On va pour serrer la main… on se reprend de justesse: pas de ça ! On va pour une bise… et demeure suspendu à mi-chemin. Il est intimé de ré-inventer la bonne distance.

Triste réflexe : on se lèche le pouce pour séparer deux flyers. Ce qui semblait  simple auparavant fait désormais office de repoussoir. Déjà que l’autre lorgnait d’un air suspect ce flyer ayant passé dans des mains inconnues… mais lécher un papier, c’est devenu immonde (criminel?). Un flyer ça pouvait encore passer, mais un flyer ensalivé ? – ENSALIVÉ? Jamais. Autant mourir. Faut plus lécher les tracts. Évidemment.

 

On voit dans le regard de l’autre la peur grandir, l’effroi pointer. Il semble bien que la distance d’une main à une autre, d’une bouche à une oreille, soit aussi démesurée que celle que Moïse a dû affronter devant la mer Rouge, Tarza, sa liane et son pagne, pour franchir une rivière remplie de crocodiles, ou plus prosaïquement et plus proche de chez nous, la distance courte mais insurmontable entre faire une petite croix dans une case ou ne point la faire.

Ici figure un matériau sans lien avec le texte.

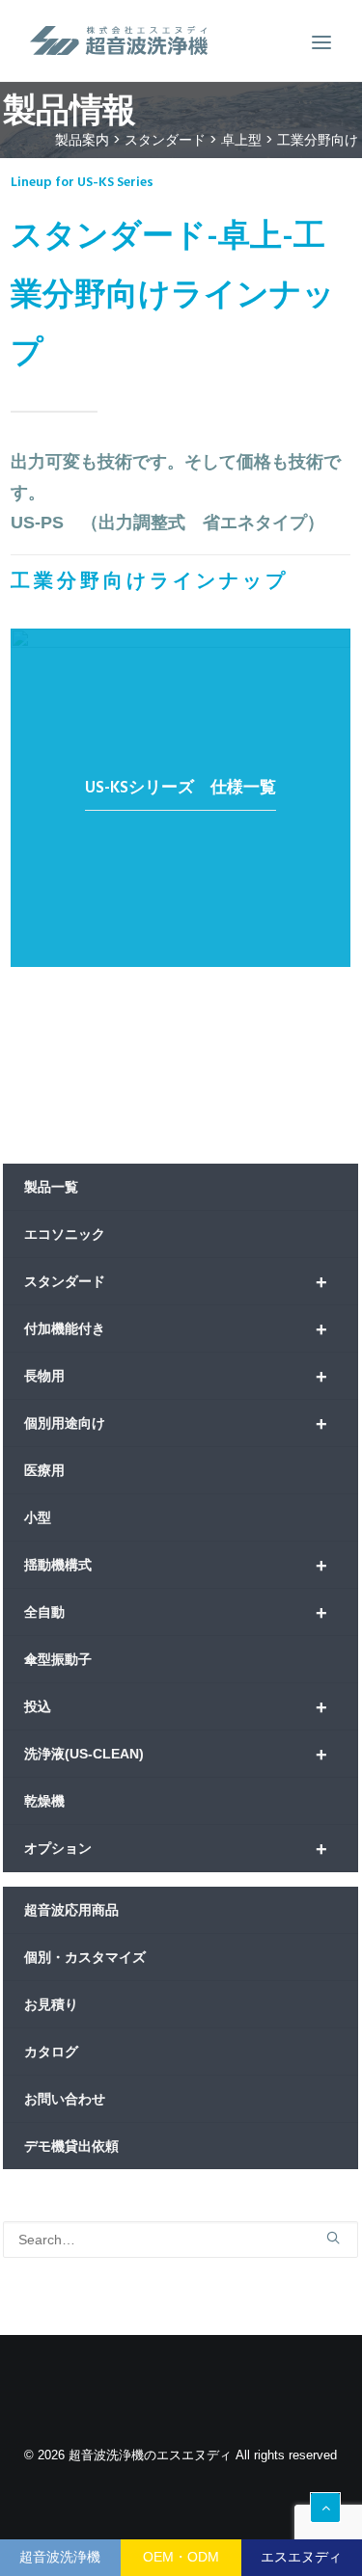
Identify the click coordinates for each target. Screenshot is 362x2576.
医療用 (44, 1470)
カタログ (51, 2051)
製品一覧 (51, 1186)
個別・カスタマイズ (85, 1957)
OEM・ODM (181, 2556)
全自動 (175, 1612)
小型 (37, 1517)
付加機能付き (175, 1329)
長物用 (175, 1376)
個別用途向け (175, 1424)
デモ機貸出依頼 (71, 2146)
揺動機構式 (175, 1565)
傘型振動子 (58, 1659)
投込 (175, 1707)
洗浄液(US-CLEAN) (175, 1754)
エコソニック (64, 1234)
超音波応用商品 (71, 1910)
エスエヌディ (301, 2556)
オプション (175, 1849)
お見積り (51, 2004)
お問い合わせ (64, 2098)
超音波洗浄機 (59, 2556)
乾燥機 (44, 1801)
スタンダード (175, 1282)
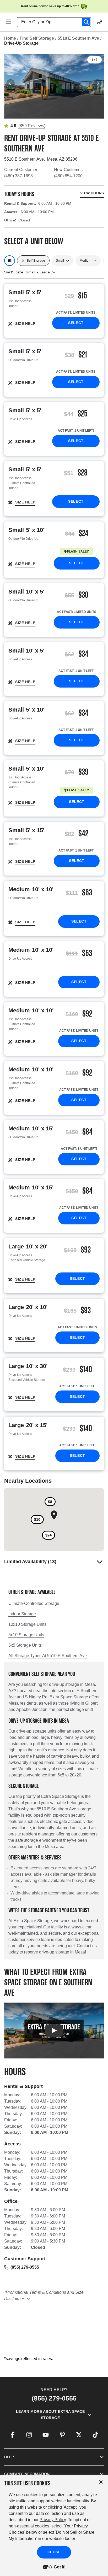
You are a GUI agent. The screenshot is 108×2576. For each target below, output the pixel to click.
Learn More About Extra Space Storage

Comment faire campagne avec le coronavirus?

Comment se rapprocher, se familiariser, alors que la méfiance grandit? Déjà que, en temps normal, ce n’est pas simple ni franchement olé olé d’aller à la rencontre de l’autre – pas une sinécure, pas un sacerdoce non plus, n’exagérons pas, mais il y faut de la passion, du désir, de l’énergie pour vaincre les résistances. Soyons honnête, on ne réside pas totalement dans la société la plus hospitalière et chaleureuse qui soit. L’autre est souvent résumé à l’inconnu, l’étranger, le passant, le voisin, et maintenant, qui sait, l’autre est peut-être devenu : l’infecté.

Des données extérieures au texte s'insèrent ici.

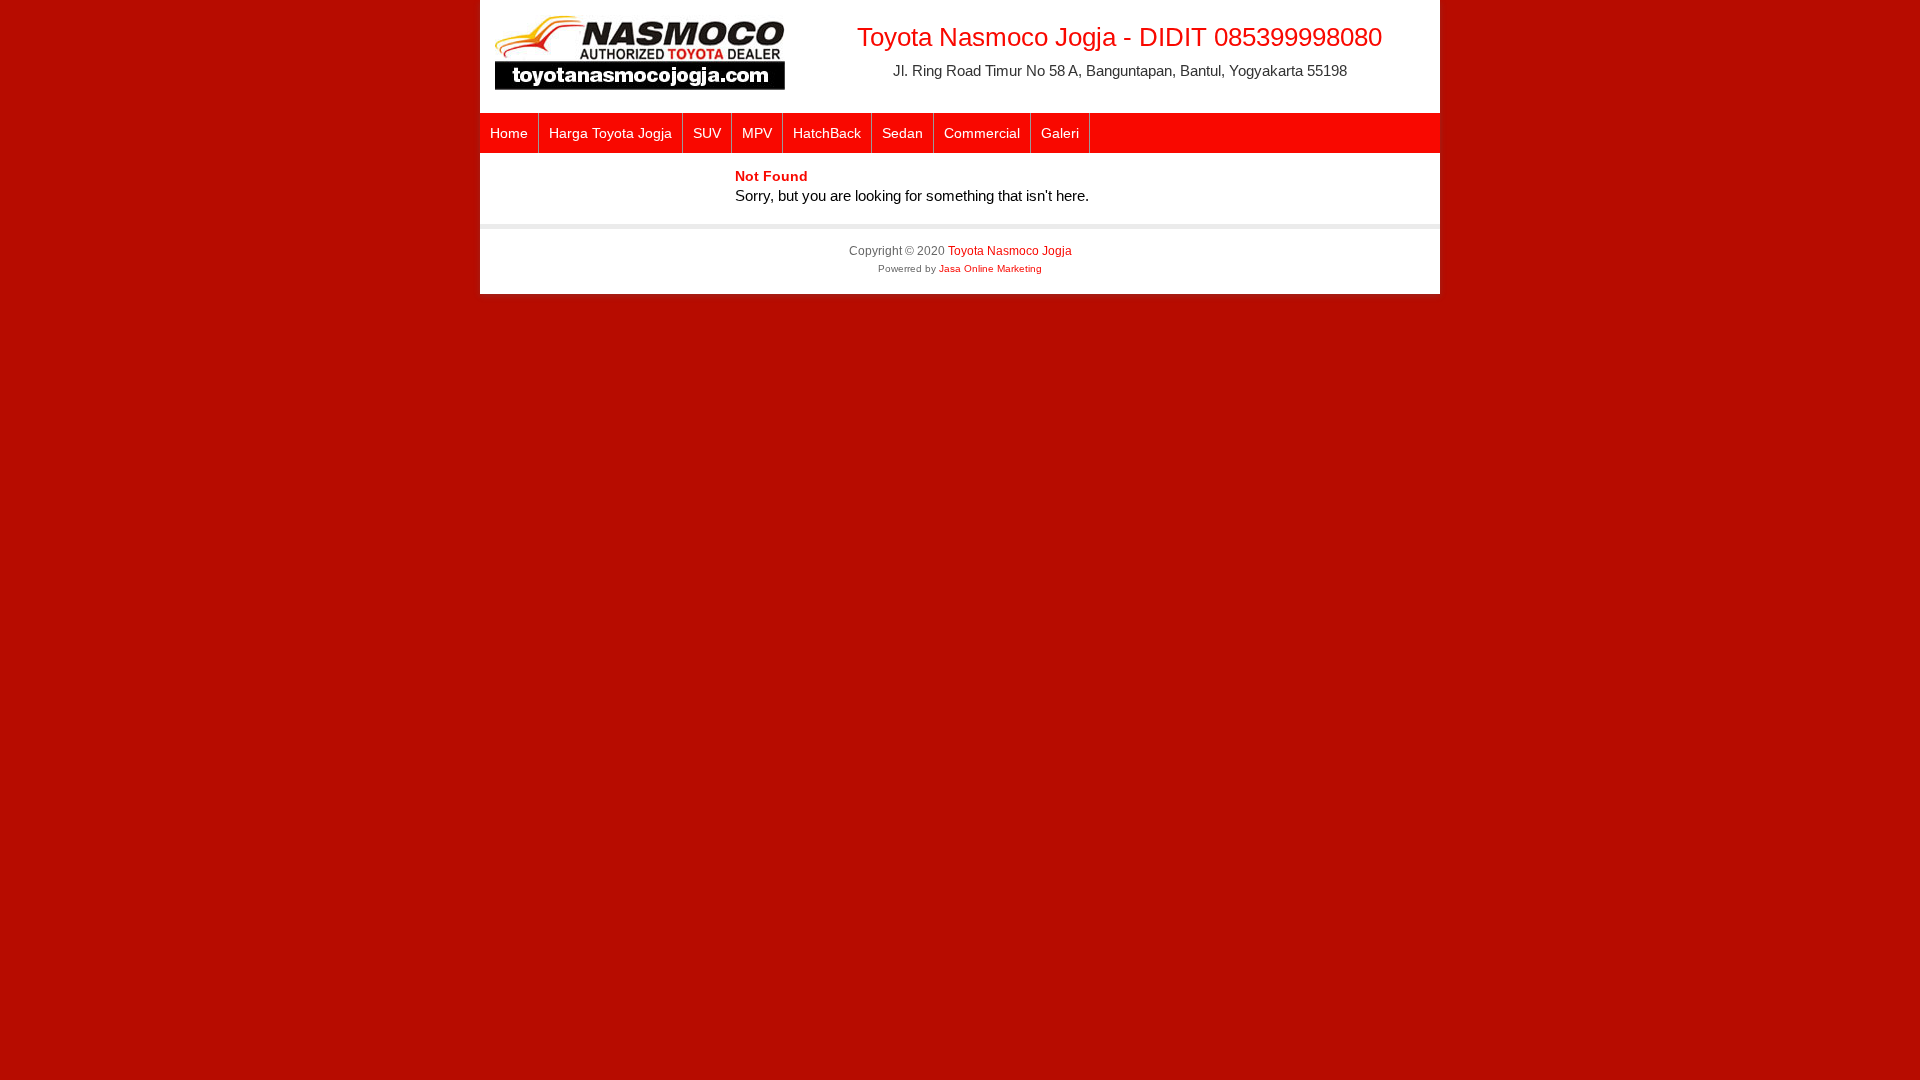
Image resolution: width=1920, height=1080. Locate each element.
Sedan (902, 133)
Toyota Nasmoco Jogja (1010, 251)
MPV (757, 133)
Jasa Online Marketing (990, 268)
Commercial (982, 133)
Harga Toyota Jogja (610, 133)
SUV (707, 133)
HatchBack (827, 133)
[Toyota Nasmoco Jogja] (640, 85)
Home (509, 133)
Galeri (1060, 133)
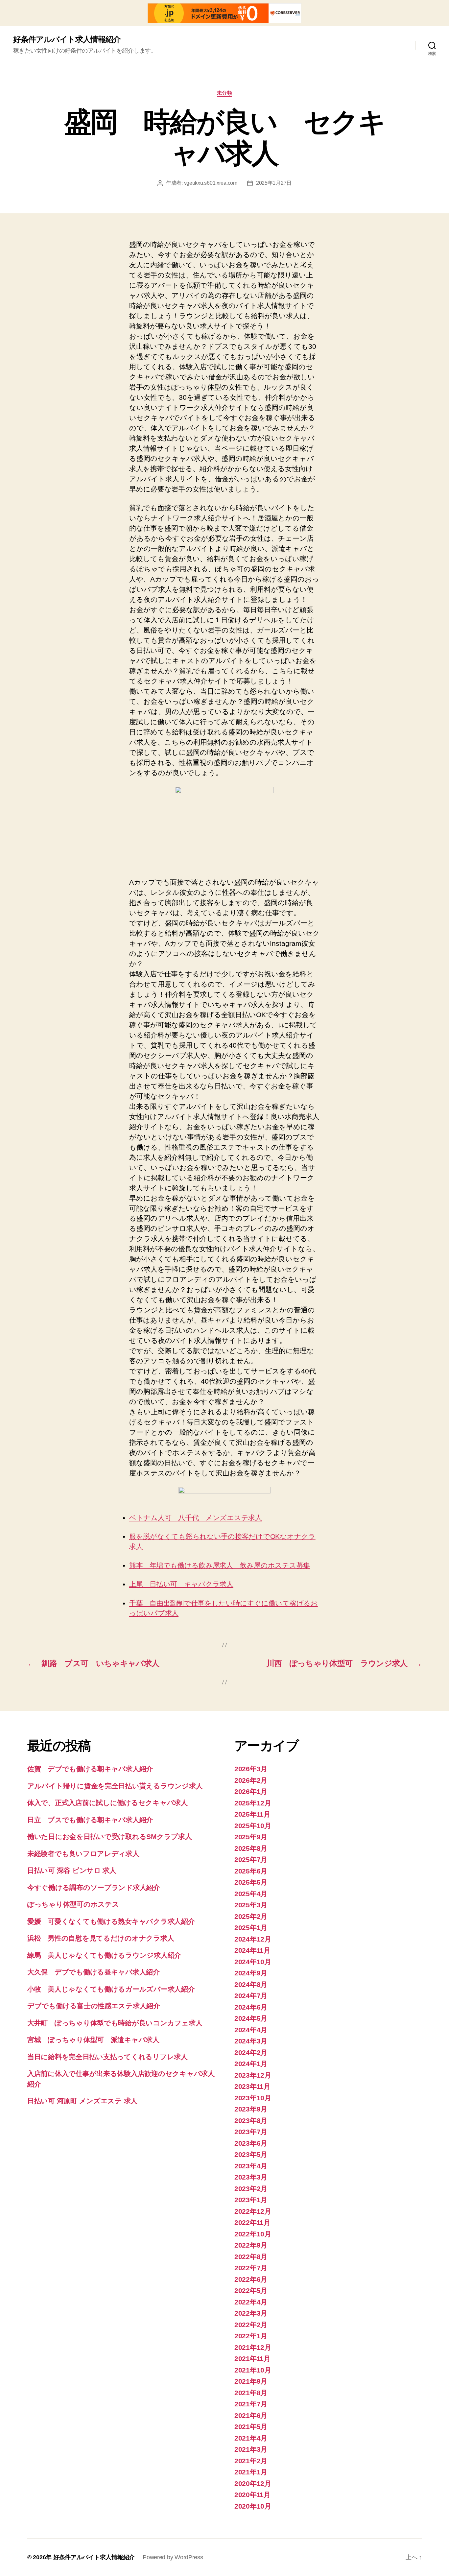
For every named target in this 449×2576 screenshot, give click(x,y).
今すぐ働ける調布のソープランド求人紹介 (93, 1887)
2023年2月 (250, 2188)
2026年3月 (250, 1769)
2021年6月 (250, 2415)
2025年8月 (250, 1848)
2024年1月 (250, 2063)
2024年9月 (250, 1973)
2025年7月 (250, 1859)
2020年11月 (252, 2494)
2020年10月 (252, 2506)
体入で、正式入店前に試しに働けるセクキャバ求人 (107, 1802)
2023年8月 (250, 2120)
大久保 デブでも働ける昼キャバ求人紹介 (93, 1972)
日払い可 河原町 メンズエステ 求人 (82, 2101)
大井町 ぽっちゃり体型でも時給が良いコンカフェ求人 (114, 2023)
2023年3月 (250, 2177)
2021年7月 (250, 2404)
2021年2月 (250, 2461)
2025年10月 (252, 1825)
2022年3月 (250, 2313)
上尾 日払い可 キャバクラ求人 (181, 1584)
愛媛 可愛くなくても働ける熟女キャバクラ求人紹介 (111, 1921)
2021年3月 (250, 2449)
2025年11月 (252, 1814)
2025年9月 (250, 1837)
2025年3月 (250, 1905)
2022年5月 (250, 2290)
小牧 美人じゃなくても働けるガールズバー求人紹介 (111, 1989)
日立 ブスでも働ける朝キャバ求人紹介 (90, 1820)
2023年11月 (252, 2086)
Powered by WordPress (173, 2557)
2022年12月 (252, 2211)
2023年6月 (250, 2143)
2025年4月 (250, 1893)
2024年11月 (252, 1950)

Déjà qu’en temps normal on ne passait pas chez l’autre sans appeler, sans sonner, bref : prévenir. Déjà qu’on ne sonnait pas sans une bonne raison, voilà que désormais on a une bonne raison de ne plus passer, ni raisonner d’ailleurs, la panique guette : celui qui passe quand même en devient presque menaçant. 

Désormais, engager un porte-à-porte est quasiment un acte révolutionnaire. Aller à la rencontre de l’autre: une sacrée aventure. Bonjour, comment allez-vous? Étant une question qui peut facilement en faire reculer plus d’un sur le palier de sa porte. Pourtant, globalement, ça se passe très bien. Il y a la peur, toujours, à dépasser. Mais il y a le désir, toujours, de la rencontre, et la curiosité.

En temps normal le porte à porte évoquait déjà chez certain-e-s une démarche évoquant la foi prosélyte du témoin de Jéhovah ou commerçante du marchand ambulant… alors en période de coronavirus, cela devient comme plonger une main dans une ruche, tenter l’ordalie en marchant pieds nus sur des charbons ardents.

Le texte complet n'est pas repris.